Не знаю, как сейчас студенты получают матпомощь. Но слышал, будто для этого нужно собрать адскую кучу бумаг, а с некоторых пособий даже налог берут. Но в наши времена всё было проще: дали – взяли.

Лёша успел научить меня, как грамотно подключаться к «блатным активностям». Так он называл комплекс физических работ, которые университетское начальство иногда спускало студентам, – прибрать во дворе, расчистить подвал, утилизировать ветхий фонд в библиотеке, донести макет амфоры V века до нашей эры – за всё это вуз уже платил деньги. Одно только плохо – я не мог постоянно записывать себя в работники. Зато своих товарищей регулярно вносил в списки.

Постепенно я стал «стричь» однокурсников, обрезая от их куцых стипух небольшую десятину – за работу старостой. Хоть и стриг немного, копейки, но на пиво набегало. Большинство считало такой «подрез» справедливой платой за труды. Кстати, возмущались и требовали выдавать всё до копейки почему-то те, кто отнюдь не бедствовал, ребята попроще никогда не лезли в бутылку. Но я и так с них не брал лишнего, потому что сам жил в общаге, где порой приходилось делиться последней банкой консервов. С общагой, кстати, связан ещё один эпизод моего «старостничества».

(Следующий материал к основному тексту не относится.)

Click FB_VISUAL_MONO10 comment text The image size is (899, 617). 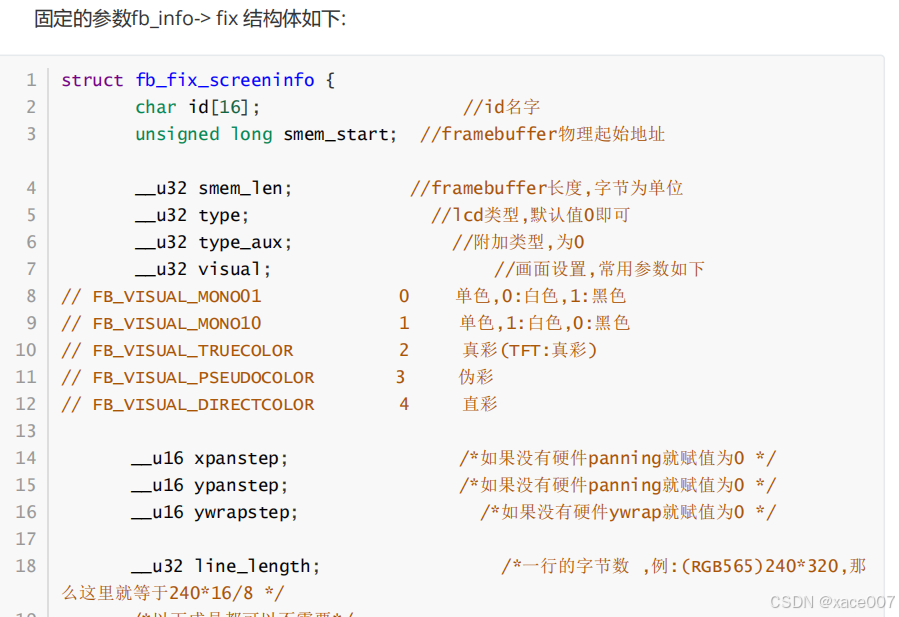click(x=176, y=323)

В профкоме меня в своё время сразу предупредили: если получаешь стипу на группу, старайся в общаге с деньгами не появляться, даже друзьям не говорить, что ты сегодня видел свет окошка бухгалтерии, – были печальные прецеденты, когда старост обворовывали. Человек, у которого больше миллиона в кармане, поневоле рискует стать мишенью. К счастью, мне было куда податься, и я после получения денег обычно ночевал у тётки.

Но в тот вечер всё сложилось иначе. Стипендии я получил около шести вечера, не было смысла тащиться в универ. А тётка уехала на дачу, и мне пришлось возвращаться с кучей денег в общагу. В моём рюкзаке лежал почти миллион двести тысяч, но по легенде я должен был получить деньги только завтра.

Вечером ко мне в комнату заглянули однокурсники Макс и Андрей, жившие на 16-м этаже. Предложили выпить. У Макса имелись две заныканные бутылки водки с прошлого месяца, Андрей пообещал сбегать к себе и принести хлеба и сосисок.
– Жаль, деньги дадут только завтра, – вздохнул Макс.

Вернулся Андрюха с половинкой буханки в руке.

– Пацаны, извините, – сказал он, – сосисок нет, их кто-то сожрал. Вот вся наша закуска.

Это была моя самая брутальная, спартанская пьянка в жизни. Хлеб закончился, и мы просто пили водку. А я чувствовал себя последним гадом. Парни мучаются, я же запросто могу организовать им стол, но не могу нарушить инструкцию. Правда, очень хотелось это сделать.

Много лет спустя на встрече вузовских выпускников я признался своим постаревшим общажным собутыльникам, что в тот вечер сидел на куче денег, но не мог об этом сказать. И объяснил почему.

– Простите меня, парни, – повинился я, – до сих пор противно.

Макс с Андрюхой помолчали, а потом хохотнули:
– Да ладно тебе, всё уже в прошлом. Зато есть что вспомнить.

Наверное, я был хорошим старостой. Хочется верить, что и другом был неплохим.